Publié le 26 mai 2015 Lecture : 3 minutes.

Le 25 mars 2015, au Tchad, la Cour criminelle spéciale vient de mettre fin a un cauchemar. En effet, depuis le 26 octobre 2000, nous avons saisi le cabinet du premier juge d’instruction tchadien en déposant entre ses mains 57 plaintes individuelles et une collective contre les principaux collaborateurs et complices de l’ex-président Hissène Habré en les citant nommément.
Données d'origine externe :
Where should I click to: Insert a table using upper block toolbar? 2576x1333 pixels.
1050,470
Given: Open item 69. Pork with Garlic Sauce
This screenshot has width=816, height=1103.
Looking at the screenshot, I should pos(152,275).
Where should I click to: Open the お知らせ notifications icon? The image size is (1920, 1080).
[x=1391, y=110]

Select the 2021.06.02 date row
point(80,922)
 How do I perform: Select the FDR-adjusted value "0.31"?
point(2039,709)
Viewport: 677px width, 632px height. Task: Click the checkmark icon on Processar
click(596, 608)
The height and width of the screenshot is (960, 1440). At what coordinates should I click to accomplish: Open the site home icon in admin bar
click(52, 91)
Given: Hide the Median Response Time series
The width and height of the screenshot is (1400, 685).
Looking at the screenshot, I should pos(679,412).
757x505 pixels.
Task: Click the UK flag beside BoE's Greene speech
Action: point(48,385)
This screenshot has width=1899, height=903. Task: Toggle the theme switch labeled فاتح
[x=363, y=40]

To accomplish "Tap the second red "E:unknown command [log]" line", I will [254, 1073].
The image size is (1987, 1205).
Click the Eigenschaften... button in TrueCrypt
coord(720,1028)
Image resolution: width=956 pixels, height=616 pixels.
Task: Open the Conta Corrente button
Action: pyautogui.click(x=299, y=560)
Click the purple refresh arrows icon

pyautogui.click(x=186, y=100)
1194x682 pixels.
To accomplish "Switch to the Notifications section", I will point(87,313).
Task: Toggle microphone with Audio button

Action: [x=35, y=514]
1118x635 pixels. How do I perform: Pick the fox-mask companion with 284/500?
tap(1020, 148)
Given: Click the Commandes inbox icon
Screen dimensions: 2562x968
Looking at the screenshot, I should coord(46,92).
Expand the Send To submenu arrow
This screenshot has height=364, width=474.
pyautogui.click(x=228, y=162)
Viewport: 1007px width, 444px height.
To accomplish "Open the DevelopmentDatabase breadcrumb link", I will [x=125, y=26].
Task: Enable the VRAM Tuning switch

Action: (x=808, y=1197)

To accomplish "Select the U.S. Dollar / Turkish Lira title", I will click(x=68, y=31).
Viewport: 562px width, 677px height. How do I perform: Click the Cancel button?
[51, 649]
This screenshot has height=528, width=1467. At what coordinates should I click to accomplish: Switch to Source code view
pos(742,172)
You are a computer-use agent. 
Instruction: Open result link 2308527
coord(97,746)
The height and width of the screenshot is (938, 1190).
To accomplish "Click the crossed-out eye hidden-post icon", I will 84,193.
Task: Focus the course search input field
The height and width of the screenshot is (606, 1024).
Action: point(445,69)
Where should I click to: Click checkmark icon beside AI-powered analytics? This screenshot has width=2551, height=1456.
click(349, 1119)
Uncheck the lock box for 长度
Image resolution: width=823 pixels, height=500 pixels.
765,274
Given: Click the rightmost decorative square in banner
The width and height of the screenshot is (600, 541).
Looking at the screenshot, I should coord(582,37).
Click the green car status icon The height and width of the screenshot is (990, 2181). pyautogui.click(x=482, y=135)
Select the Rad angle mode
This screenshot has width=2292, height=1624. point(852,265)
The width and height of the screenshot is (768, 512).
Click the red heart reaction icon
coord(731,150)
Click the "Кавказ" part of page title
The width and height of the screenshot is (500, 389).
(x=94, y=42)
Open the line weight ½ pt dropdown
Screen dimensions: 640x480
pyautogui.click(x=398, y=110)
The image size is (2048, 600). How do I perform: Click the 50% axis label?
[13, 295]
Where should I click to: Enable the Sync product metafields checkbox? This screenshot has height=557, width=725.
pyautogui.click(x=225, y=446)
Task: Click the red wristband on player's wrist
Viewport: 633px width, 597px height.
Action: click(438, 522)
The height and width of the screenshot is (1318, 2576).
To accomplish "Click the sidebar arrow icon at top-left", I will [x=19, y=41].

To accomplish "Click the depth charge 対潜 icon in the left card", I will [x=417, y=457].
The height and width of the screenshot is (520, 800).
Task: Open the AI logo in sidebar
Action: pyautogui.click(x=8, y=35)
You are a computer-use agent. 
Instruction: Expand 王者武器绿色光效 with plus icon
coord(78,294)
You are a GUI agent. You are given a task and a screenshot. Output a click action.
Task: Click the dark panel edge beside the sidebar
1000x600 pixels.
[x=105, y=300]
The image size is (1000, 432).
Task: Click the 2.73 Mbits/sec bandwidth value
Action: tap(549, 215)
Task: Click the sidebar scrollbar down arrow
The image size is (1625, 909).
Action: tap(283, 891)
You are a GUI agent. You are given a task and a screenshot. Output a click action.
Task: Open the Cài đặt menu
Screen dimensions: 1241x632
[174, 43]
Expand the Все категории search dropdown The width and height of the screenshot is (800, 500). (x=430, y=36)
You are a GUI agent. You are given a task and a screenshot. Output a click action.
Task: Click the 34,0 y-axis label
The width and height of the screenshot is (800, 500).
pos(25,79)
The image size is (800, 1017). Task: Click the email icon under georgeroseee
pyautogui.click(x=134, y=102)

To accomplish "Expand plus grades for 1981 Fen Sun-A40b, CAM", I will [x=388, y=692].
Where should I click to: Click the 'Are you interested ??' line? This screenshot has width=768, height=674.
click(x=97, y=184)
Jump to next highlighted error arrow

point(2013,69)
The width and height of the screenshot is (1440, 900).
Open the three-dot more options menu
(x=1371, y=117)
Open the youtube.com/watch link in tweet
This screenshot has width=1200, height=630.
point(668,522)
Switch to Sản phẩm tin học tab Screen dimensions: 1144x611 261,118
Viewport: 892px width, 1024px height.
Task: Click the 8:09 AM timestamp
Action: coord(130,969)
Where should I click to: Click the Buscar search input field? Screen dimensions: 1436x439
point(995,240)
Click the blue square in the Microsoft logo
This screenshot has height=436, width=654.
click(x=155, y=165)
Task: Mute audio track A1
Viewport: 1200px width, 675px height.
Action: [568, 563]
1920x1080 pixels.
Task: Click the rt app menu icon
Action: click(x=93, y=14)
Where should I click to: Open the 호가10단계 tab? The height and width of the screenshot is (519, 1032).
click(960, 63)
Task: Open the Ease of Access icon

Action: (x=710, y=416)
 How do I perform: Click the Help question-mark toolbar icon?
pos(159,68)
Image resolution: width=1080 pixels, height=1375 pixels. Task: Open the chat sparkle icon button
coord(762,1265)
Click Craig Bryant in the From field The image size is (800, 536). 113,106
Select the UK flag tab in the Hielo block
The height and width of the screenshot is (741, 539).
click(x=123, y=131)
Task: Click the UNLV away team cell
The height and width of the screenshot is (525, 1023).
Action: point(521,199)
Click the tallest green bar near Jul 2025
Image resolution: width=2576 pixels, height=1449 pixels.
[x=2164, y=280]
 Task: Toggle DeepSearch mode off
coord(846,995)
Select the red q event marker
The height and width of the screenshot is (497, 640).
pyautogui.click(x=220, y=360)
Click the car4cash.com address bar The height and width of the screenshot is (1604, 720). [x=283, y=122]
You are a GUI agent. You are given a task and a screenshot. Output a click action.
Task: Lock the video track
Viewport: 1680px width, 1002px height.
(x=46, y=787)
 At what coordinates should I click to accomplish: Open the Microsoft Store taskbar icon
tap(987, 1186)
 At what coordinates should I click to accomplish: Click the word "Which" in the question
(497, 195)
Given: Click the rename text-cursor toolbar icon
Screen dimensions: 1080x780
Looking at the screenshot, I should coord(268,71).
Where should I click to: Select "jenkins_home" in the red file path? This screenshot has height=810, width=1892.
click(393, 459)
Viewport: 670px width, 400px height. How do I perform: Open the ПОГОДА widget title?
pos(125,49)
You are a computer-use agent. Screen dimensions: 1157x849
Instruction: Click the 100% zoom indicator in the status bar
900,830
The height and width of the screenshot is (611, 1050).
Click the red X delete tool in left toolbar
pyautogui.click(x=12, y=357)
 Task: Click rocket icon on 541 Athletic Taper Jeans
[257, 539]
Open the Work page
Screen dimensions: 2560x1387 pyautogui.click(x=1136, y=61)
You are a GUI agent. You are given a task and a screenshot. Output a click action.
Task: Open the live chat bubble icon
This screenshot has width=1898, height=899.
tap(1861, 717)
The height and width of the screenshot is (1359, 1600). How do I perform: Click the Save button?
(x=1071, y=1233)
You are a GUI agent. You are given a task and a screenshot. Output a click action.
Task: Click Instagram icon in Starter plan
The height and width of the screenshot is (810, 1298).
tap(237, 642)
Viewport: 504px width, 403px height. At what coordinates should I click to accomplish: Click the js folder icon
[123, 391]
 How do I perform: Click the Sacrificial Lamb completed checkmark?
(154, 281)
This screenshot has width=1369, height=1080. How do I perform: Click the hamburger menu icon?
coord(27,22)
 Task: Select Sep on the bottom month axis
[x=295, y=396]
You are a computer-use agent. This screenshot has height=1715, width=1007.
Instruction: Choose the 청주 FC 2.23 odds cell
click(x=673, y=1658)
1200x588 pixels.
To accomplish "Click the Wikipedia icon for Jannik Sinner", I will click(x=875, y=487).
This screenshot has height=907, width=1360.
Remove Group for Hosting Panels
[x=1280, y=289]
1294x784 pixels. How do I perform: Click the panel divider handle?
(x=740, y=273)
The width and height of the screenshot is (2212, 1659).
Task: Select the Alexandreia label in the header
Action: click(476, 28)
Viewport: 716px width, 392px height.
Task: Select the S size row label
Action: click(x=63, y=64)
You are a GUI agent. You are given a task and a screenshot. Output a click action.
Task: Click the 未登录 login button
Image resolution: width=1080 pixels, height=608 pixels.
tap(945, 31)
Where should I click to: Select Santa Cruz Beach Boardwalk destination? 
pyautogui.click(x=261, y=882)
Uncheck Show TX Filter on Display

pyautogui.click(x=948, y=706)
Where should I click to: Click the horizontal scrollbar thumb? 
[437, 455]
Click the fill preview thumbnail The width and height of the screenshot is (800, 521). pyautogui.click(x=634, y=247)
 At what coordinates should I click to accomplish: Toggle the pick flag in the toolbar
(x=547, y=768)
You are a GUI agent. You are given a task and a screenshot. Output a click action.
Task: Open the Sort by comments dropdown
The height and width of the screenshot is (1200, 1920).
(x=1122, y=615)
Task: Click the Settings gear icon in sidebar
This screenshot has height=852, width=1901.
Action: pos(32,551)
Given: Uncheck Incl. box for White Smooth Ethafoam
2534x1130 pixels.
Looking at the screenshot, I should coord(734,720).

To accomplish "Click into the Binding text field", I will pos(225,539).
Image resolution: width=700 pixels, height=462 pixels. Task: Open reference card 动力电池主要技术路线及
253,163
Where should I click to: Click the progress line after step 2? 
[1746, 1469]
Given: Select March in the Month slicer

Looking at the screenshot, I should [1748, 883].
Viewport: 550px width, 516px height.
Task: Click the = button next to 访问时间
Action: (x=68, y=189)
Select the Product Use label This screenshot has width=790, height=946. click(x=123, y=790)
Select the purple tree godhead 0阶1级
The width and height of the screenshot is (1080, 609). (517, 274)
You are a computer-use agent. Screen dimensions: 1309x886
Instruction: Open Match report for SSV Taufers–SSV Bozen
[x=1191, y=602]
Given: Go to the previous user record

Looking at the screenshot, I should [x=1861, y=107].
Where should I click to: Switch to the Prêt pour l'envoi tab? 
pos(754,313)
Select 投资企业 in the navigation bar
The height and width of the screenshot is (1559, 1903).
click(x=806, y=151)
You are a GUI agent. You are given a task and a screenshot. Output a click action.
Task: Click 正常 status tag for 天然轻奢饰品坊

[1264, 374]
Hissène Habré a gouverné le Tchad du 7 juin 1982 au 1er décembre 1990 par la terreur. Il a créé la Direction de la documentation et de la sécurité (DDS), qui s’est révélée très vite être une machine de répression : 40 000 personnes ont trouvé la mort dans les geôles de la DDS, selon un rapport d’enquête ordonné par le gouvernement tchadien en 1992.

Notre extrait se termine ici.